SPAMming Labels: Efficient Annotations for the Trackers of Tomorrow
Orcun Cetintas, Tim Meinhardt, Guillem Brasó, Laura Leal-Taixé
TL;DR
The paper tackles the high cost of annotating long, multi-object tracking sequences by introducing SPAM, a video label engine that fuses synthetic pre-training on MOTSynth, pseudo-labeling on real data, and active learning guided by a graph-hierarchy model to label detections and associations with minimal human input. A detection-first, graph-based labeling framework leverages temporal dependencies to propagate decisions across time, while an uncertainty-driven annotator intervention focuses only on the hardest cases. Empirical results show SPAM can reach near-ground-truth tracking performance using as little as 3.3% of manual annotations on MOT17 (and low budgets on MOT20 and DanceTrack) and that retraining trackers with SPAM-generated pseudo-labels yields substantial gains without manual labeling. Overall, SPAM demonstrates that synthetic pretraining, self-training with pseudo-labels, and hierarchical graph reasoning can dramatically reduce labeling costs and scale up tracking datasets for data-hungry trackers, with open-source models and code provided.
Abstract
Increasing the annotation efficiency of trajectory annotations from videos has the potential to enable the next generation of data-hungry tracking algorithms to thrive on large-scale datasets.
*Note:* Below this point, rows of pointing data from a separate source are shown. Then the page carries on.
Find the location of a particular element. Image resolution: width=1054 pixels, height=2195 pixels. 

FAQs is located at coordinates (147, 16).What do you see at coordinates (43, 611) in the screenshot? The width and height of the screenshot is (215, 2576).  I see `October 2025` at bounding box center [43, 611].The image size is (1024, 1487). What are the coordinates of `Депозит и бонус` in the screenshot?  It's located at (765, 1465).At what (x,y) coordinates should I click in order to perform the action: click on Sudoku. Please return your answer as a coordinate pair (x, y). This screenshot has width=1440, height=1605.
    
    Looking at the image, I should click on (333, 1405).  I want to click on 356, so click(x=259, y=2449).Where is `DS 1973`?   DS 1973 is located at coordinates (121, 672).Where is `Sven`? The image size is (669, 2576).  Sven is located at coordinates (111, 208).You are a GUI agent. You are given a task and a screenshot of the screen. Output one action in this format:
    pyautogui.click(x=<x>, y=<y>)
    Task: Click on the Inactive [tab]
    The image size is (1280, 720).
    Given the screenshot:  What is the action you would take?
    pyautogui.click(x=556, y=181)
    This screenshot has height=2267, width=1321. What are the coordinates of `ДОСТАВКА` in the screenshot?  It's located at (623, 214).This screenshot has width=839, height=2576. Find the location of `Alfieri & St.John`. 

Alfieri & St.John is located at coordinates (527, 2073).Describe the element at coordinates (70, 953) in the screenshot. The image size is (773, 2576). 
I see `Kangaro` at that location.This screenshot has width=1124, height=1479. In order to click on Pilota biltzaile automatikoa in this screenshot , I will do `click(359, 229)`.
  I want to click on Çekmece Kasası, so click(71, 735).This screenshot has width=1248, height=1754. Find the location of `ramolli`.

Despite the importance of this task, there are currently very few works exploring how to efficiently label tracking datasets comprehensively. In this work, we introduce SPAM, a video label engine that provides high-quality labels with minimal human intervention. SPAM is built around two key insights: i) most tracking scenarios can be easily resolved. To take advantage of this, we utilize a pre-trained model to generate high-quality pseudo-labels, reserving human involvement for a smaller subset of more difficult instances; ii) handling the spatiotemporal dependencies of track annotations across time can be elegantly and efficiently formulated through graphs. Therefore, we use a unified graph formulation to address the annotation of both detections and identity association for tracks across time. Based on these insights, SPAM produces high-quality annotations with a fraction of ground truth labeling cost. We demonstrate that trackers trained on SPAM labels achieve comparable performance to those trained on human annotations while requiring only $3-20\%$ of the human labeling effort. Hence, SPAM paves the way towards highly efficient labeling of large-scale tracking datasets. We release all models and code.